┌──
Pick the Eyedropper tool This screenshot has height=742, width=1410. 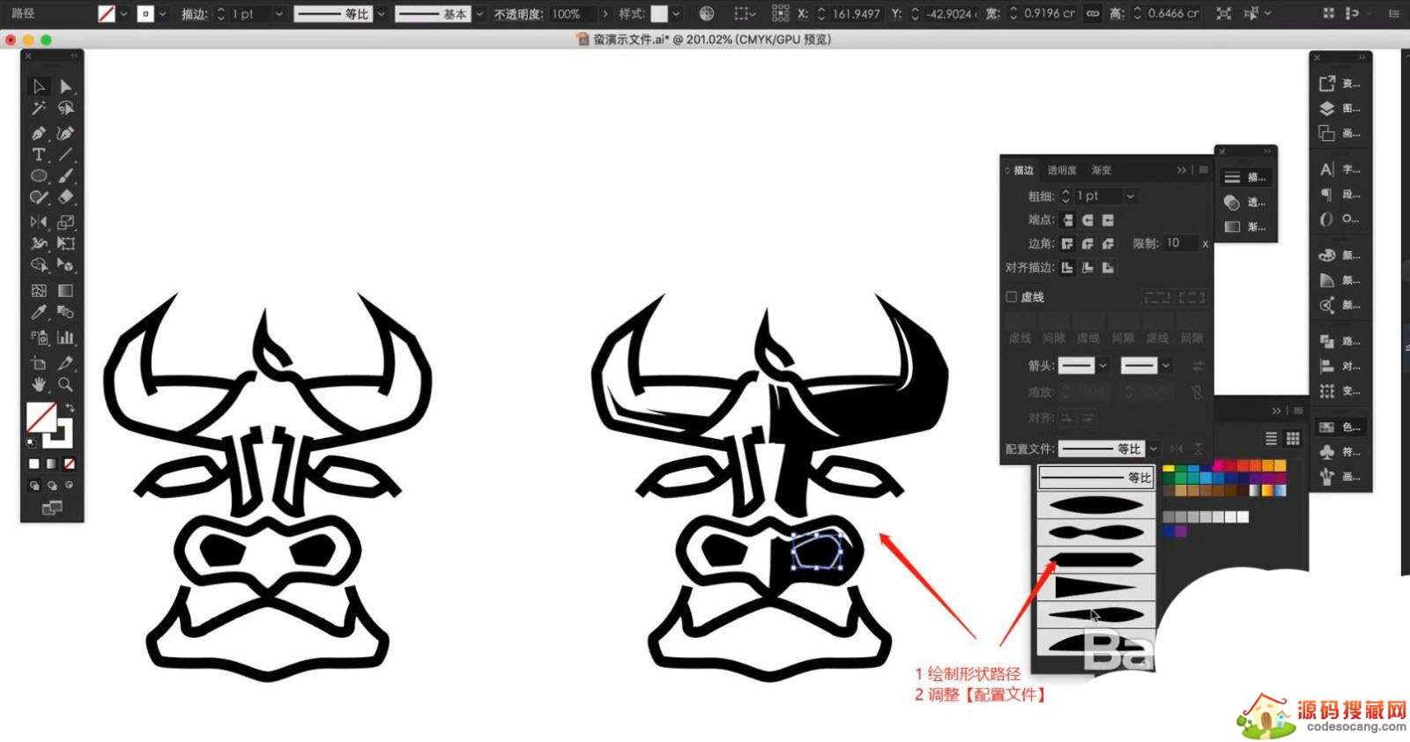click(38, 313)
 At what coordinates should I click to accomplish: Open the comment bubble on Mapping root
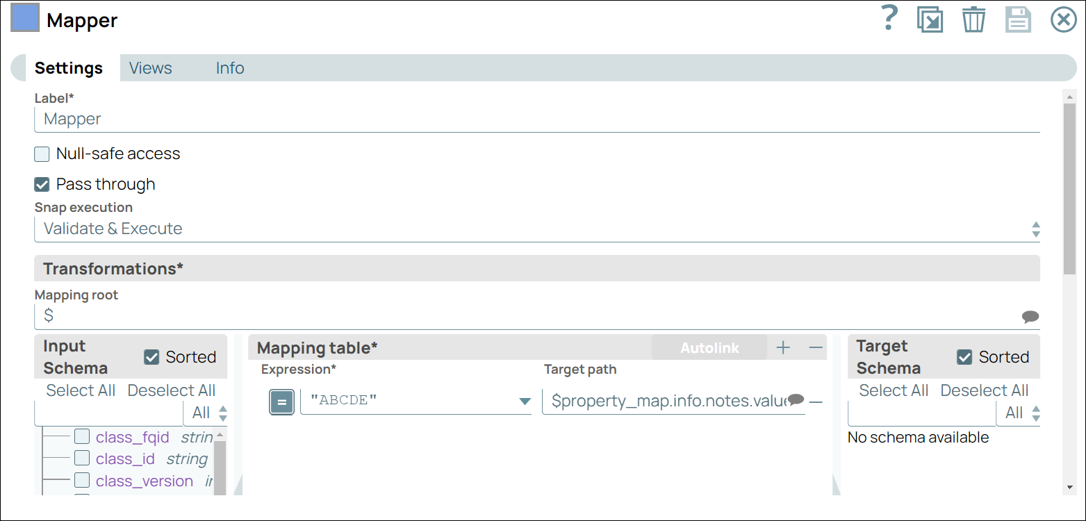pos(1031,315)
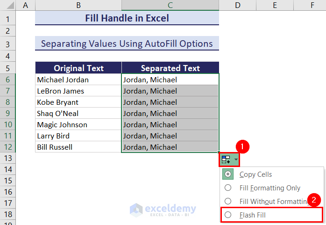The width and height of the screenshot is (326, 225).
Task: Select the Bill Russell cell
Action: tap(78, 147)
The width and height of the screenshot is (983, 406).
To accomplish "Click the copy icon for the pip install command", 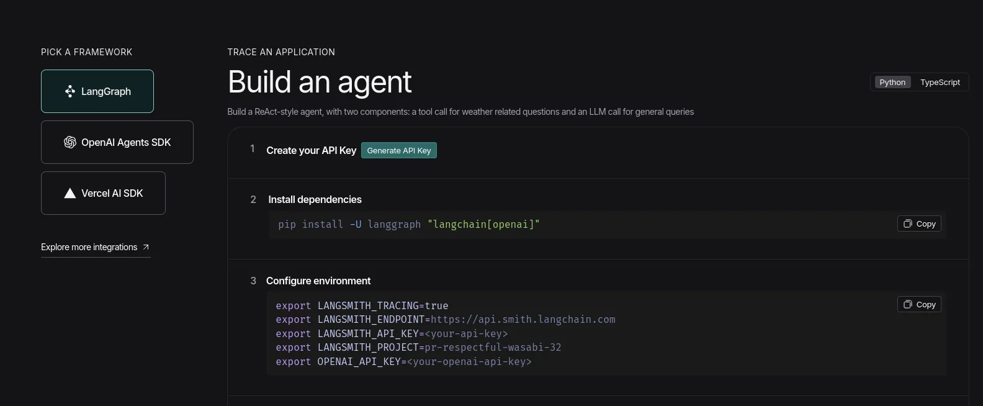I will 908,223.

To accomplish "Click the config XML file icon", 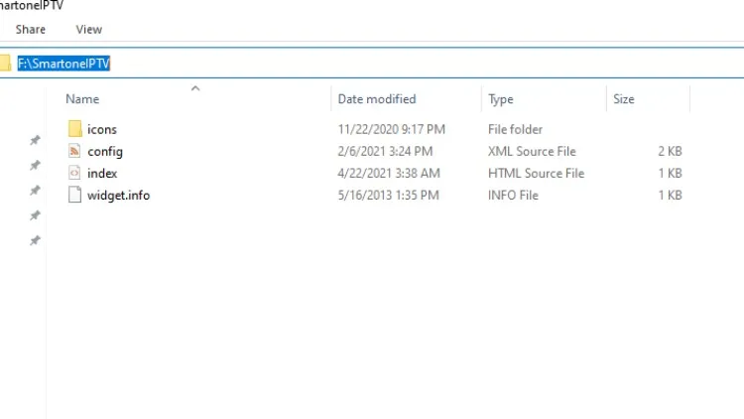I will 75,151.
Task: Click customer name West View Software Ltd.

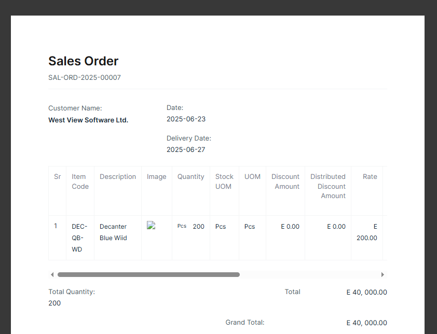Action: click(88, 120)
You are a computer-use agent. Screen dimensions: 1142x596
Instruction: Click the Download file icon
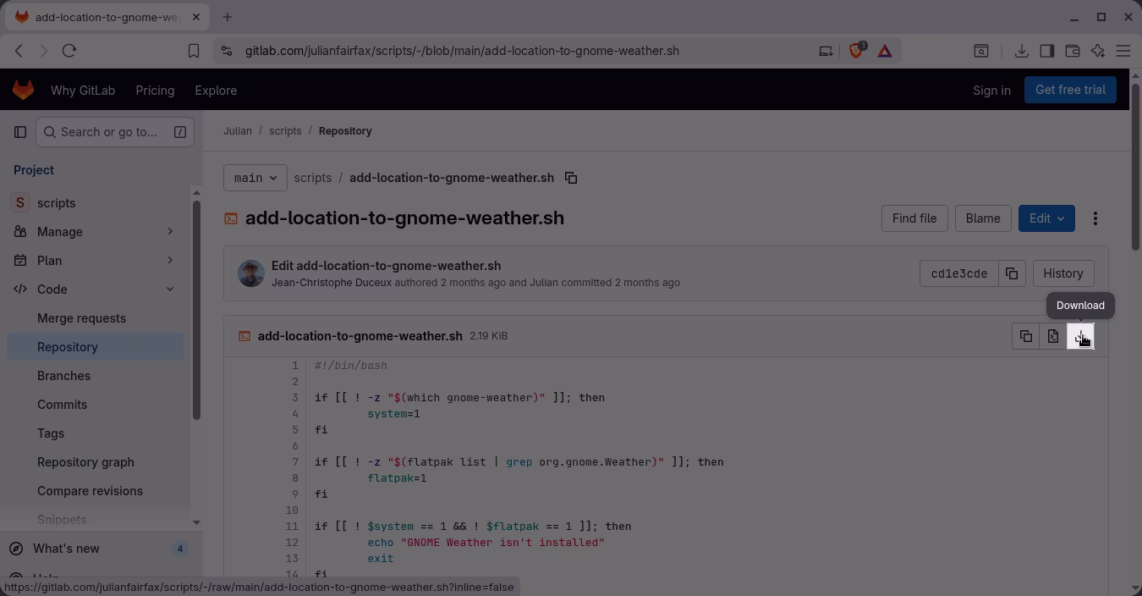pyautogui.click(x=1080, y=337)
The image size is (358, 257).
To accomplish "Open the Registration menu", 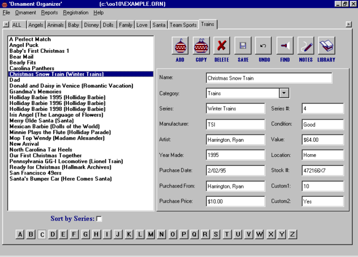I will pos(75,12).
└──
┌──
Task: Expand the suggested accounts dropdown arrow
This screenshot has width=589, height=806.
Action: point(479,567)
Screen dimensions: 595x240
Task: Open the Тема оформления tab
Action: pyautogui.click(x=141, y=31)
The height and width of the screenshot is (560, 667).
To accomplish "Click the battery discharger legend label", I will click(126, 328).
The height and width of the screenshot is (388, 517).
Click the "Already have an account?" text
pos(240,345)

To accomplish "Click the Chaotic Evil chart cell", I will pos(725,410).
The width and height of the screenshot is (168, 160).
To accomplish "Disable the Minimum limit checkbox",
└──
┌──
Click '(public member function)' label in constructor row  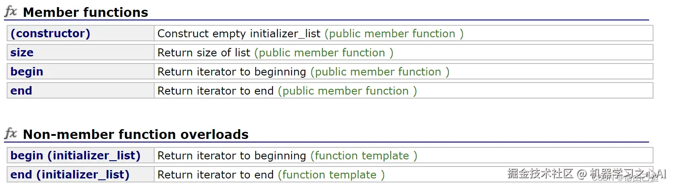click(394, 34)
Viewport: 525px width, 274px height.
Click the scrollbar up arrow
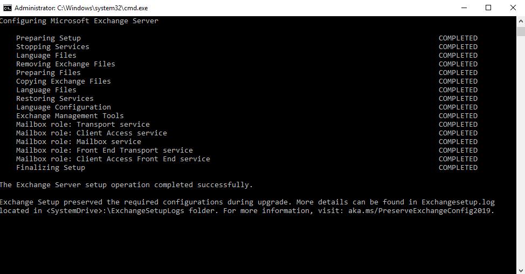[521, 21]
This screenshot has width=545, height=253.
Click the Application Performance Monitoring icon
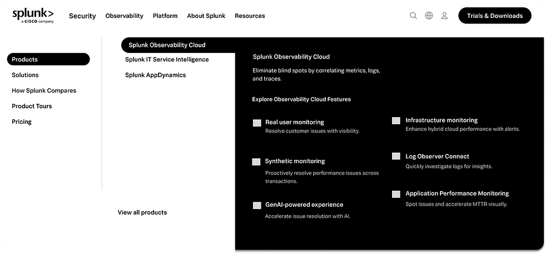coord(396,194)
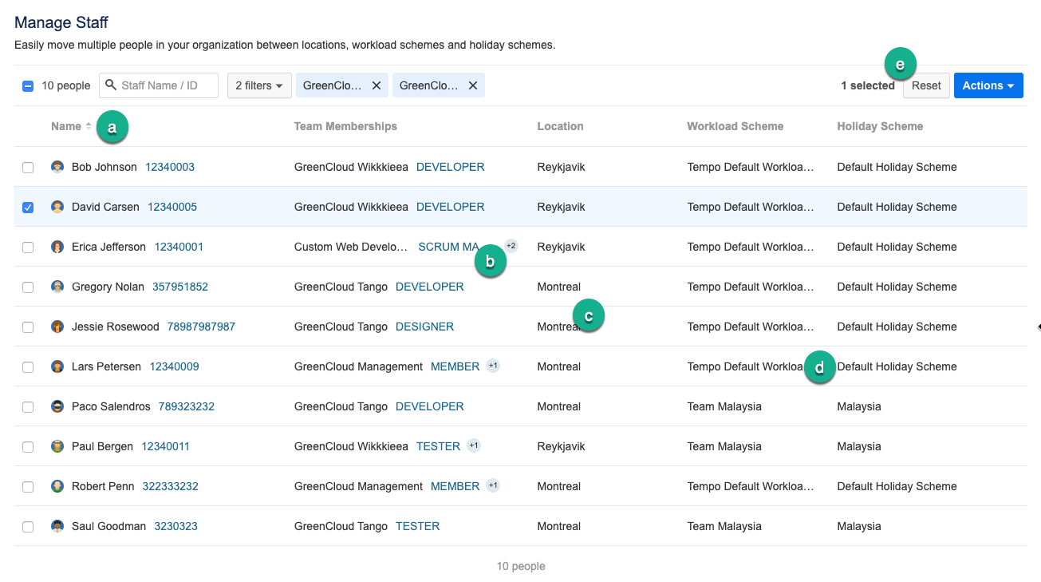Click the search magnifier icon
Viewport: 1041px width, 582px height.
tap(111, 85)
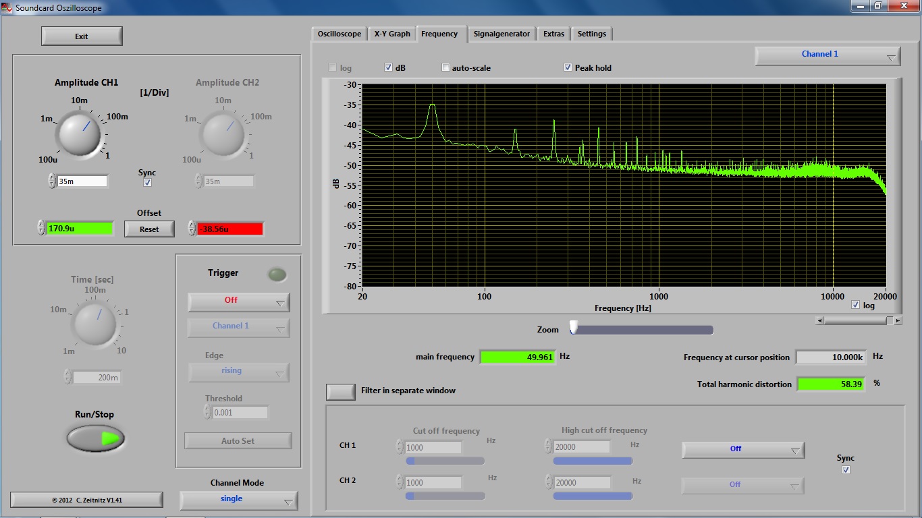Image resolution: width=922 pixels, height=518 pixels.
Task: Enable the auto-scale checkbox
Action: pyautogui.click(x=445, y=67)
└──
> [What is expected]
Set down, exactly as they appear above, all lines from the one that has "This screenshot has width=589, height=806." down to the one that has "The height and width of the screenshot is (560, 667).", including those two and no others.

> [Result of the task]
This screenshot has width=589, height=806.
Action: point(479,567)
Screen dimensions: 595x240
Task: Open the Тема оформления tab
Action: pyautogui.click(x=141, y=31)
The height and width of the screenshot is (560, 667).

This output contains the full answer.